ERISA also regulates the fiduciary responsibility of persons who manage and control plan assets. The persons or entities who exercise discretionary control and authority over plan management or plan assets have authority and responsibility for the administration of the plan. Also any person providing investment advice to a plan for compensation or having any authority or responsibility to do so is subject to fiduciary responsibilities. Plan fiduciaries include:
- Plan trustees
- Plan administrators
- Members of a plan's investment committee
The main responsibility of a fiduciary is to run the plan only for the interest of the participants and beneficiaries. A fiduciary is also responsible for the exclusive purpose of providing benefits and paying plan expenses. Fiduciaries are expected to be prudent and diversify the plan’s investments in order to minimize the risk of large losses. Fiduciaries are required also to follow the terms of plan documents to the extent that the plan terms are consistent with ERISA.
As a fiduciary, one must avoid conflicts of interest and may not engage in a transaction on behalf of the plan benefiting parties related to the plan. The parties included in this description include other fiduciaries, service providers, and the plan sponsor.

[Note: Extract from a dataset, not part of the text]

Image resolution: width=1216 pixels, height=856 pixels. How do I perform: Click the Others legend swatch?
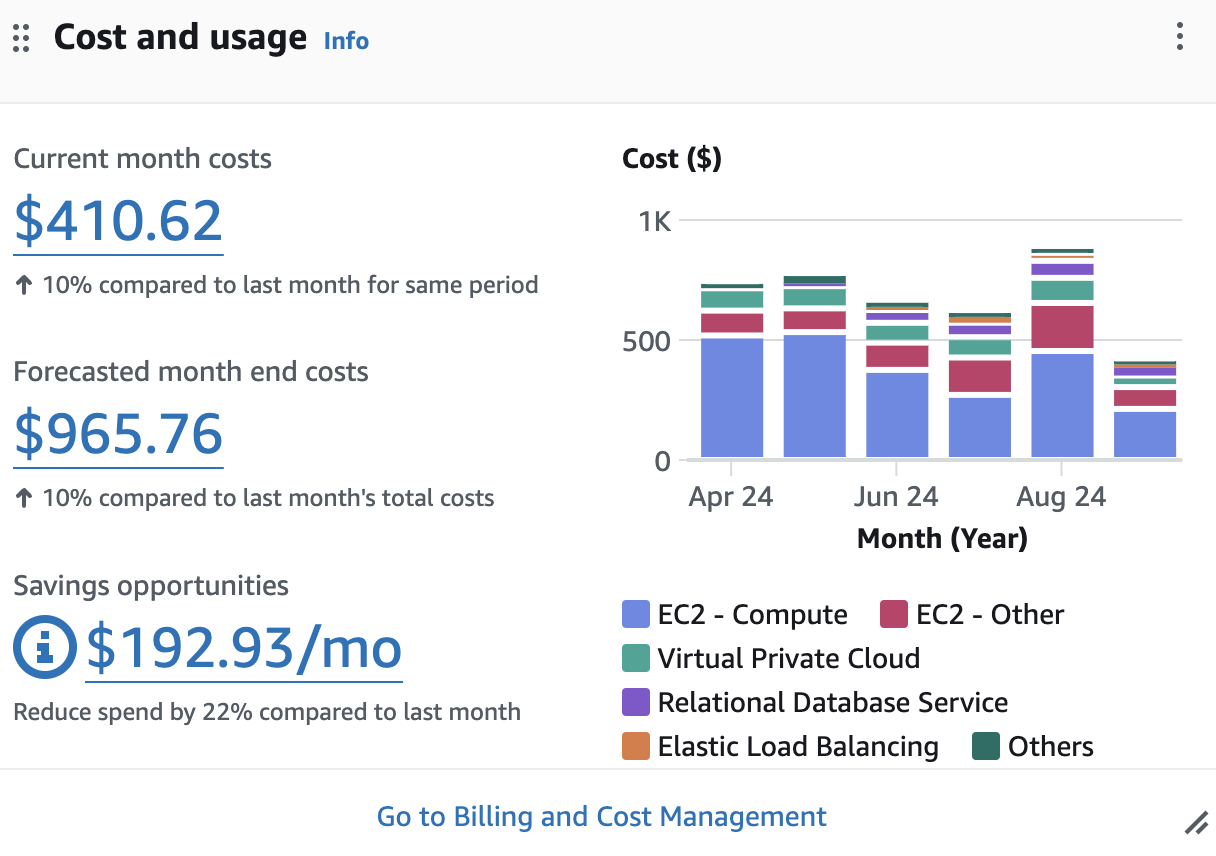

If a fiduciary is found to be not in compliance with these rules of conduct, he or she may be personally liable to restore any losses to the plan or restore any profits made through improper use of plan assets. Under ERISA, courts are free to take whatever action is deemed necessary when fiduciaries breach their duties, including removal from their fiduciary position. In a related note, ERISA requires plans to establish a grievance and appeals process for participants to get benefits from their plans and gives participants the rights to sue for benefits and breaches of fiduciary duty.
Finally, there have been many amendments to ERISA which increase the protection available to health benefit plan participants and beneficiaries. A very popular example of this is the Consolidated Omnibus Budget Reconciliation Act (COBRA) which grants some workers and their families the right to continue their health coverage for a certain period of time after a certain event, such as the loss of a job.
Another amendment which is fairly well known is the Health Insurance Portability and Accountability Act, also known as HIPAA. This amendment provides new protection for employees and their families who have pre-existing medical conditions or might otherwise be discriminated against in health coverage because of their specific medical situation. Additional amendments added to ERISA include:
- The Newborn’s & Mother’s Health Protection Act
- The Mental Health Parity Act
- The Women’s Health & Cancer Rights Act
Generally speaking, ERISA does not cover group health plans established or maintained by governmental entities, churches, or plans which are maintained solely to comply with applicable worker’s compensation, unemployment, or disability laws.
ERISA doesn’t cover plans maintained outside the United States which are primarily for the benefit of nonresident aliens or unfunded excess benefit plans.
There is nothing basic about ERISA law, but it is comforting to remember the ERISA “golden rule” for plan fiduciaries – always operate the plan for the exclusive benefit of plan participants.